Data records:
::::

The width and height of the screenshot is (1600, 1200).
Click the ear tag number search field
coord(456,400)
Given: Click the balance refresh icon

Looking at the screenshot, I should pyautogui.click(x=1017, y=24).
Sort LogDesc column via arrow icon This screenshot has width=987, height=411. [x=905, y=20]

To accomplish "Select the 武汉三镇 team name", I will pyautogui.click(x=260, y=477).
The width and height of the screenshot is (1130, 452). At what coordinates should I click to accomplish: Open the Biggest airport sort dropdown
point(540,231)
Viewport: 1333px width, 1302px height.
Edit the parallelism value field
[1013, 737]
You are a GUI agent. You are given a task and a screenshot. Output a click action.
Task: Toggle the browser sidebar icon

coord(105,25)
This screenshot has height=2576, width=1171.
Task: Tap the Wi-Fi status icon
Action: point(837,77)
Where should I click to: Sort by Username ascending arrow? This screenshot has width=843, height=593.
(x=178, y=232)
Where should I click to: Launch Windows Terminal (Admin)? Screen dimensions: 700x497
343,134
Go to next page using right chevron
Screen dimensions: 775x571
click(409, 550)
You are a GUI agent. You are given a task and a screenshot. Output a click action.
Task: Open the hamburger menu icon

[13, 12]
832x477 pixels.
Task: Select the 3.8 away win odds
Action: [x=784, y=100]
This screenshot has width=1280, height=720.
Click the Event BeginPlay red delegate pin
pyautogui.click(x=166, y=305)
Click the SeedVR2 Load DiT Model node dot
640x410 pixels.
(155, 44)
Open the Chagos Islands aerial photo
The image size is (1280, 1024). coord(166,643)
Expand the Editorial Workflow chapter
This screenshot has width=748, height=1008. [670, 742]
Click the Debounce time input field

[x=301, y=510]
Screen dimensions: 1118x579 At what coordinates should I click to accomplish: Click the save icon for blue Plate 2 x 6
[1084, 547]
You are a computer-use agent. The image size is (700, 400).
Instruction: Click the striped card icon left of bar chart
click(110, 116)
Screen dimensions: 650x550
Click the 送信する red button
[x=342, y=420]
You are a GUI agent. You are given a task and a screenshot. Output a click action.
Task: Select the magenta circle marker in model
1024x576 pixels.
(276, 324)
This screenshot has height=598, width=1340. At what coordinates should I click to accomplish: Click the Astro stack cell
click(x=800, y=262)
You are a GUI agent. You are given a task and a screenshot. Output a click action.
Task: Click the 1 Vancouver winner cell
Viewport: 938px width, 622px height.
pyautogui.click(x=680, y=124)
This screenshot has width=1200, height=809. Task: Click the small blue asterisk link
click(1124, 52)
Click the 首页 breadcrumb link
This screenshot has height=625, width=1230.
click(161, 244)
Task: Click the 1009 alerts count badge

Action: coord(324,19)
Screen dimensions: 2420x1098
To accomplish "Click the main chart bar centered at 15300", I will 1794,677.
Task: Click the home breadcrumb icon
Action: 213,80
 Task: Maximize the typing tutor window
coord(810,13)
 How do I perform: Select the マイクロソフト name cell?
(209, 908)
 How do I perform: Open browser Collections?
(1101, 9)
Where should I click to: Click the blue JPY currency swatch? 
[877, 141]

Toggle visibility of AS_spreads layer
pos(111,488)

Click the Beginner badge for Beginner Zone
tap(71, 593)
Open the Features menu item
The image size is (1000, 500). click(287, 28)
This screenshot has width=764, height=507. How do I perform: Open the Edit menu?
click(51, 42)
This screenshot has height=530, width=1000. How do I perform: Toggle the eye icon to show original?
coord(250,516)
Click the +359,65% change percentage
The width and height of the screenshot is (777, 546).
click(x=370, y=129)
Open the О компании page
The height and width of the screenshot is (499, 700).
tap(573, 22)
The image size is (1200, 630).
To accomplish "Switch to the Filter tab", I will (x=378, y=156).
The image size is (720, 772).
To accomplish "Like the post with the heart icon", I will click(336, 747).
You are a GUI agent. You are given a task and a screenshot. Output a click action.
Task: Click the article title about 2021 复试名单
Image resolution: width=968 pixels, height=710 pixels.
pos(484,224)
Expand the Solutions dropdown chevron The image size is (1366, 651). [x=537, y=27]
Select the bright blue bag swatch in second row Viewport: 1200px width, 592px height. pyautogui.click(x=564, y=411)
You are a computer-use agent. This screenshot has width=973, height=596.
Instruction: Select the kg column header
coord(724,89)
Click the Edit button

::::

→ **Problem requirements**
Please find every line in the records that contains the word "computer", and copy it out.

→ **Answer section**
You are a computer-use agent. The image size is (700, 400).
You are a computer-use agent. This screenshot has width=973, height=596.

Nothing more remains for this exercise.